The statutory Duty of Candour was introduced in November 2014. It is a legal duty (on organisations registered with the Care Quality Commission) to provide information, explanations and apologies to people who appear to have been caused significant harm, or who could suffer significant harm, as a result of the care or treatment they did (or did not) receive. A constant area of discussion has been whether a known risk or complication occurring, the possibility of which had formed part of the consent process, constitutes a ‘notifiable safety incident’ under the regulations. Some argue simply that if the patient gave consent in the knowledge of the risk of the complication arising, then it does not. However, whilst this may at first seem logical, I am glad to say that the CQC have confirmed that this is an incorrect interpretation. However, it is also incorrect to say that every complication which would meet the definition of significant harm does constitute a ‘notifiable safety incident’ under the Duty of Candour. Imagine the enormous bureaucracy that would arise if every such complication (including for example an unplanned return to theatre) required the full Duty of Candour process to be followed, including both face to face and written explanations and apologies. Imagine the bemused reaction of patients who were the subject of such a process just because an unavoidable complication, the risk of which they were aware of, had arisen and staff acted appropriately to address it.

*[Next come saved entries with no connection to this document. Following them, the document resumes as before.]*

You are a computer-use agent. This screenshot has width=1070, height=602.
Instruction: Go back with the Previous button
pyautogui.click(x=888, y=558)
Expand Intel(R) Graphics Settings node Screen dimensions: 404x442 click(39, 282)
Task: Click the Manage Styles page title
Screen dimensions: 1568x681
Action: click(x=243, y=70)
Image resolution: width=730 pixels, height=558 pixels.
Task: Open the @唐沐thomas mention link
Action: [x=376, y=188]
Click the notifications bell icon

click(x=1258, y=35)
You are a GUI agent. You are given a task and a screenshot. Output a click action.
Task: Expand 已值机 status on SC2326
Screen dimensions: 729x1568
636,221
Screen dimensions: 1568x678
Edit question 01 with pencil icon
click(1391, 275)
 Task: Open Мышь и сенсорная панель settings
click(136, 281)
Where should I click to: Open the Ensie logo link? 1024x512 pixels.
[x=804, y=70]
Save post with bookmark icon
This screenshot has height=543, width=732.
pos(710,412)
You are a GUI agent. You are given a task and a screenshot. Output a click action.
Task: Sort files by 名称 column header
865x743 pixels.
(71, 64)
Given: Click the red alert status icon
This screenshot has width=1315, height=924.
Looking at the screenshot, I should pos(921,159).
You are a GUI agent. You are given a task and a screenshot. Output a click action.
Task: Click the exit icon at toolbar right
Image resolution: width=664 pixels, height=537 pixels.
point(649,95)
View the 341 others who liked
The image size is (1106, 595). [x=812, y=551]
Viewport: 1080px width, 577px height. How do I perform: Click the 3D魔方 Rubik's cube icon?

The key to answering whether a known risk or complication arising does in fact invoke the full Duty of Candour requirements is whether or not there had been, in the words of the regulations, an ‘unexpected’ or ‘unintended’ incident in the course of treatment which appears to have or could result in significant harm. Such incidents include omissions as well as acts. Say for example, a patient is not given medication they should have been which would have been likely to have prevented the complication arising. Or say normal hygienic practices were not followed which appears to have resulted in a patient getting an infection. The outcomes may well be known risks or complications, but the ‘incident’ was both ‘unexpected’ and ‘unintended’. Surely it is only right that a patient should be told the full truth in such circumstances and that the health provider is under a legal obligation to make sure this happens. (Whilst it is not mandated by the Duty of Candour, it is of course good standard practice that even if the incident strictly speaking does not meet the statutory definition of a notifiable safety incident, that a conversation takes place with the patient about it).
Another interesting debate could be had over consent if there were circumstances pertaining at a hospital, which increased risk for patients, but which the patient was not made aware of at the time of giving consent. Let’s say that there was significant under-staffing; or that there was increased infection risk at the hospital; or that the success rates of surgeons at that hospital were significantly lower than the norm. If a complication arises when the risk of that complication has been significantly increased by the circumstances pertaining at that time, should it be said that the patient had given proper consent? Your answers on a post card (or an email!) please. One thing is for sure. The subject of what constitutes informed consent will continue to generate discussion and debate for years to come. That cannot be a bad thing.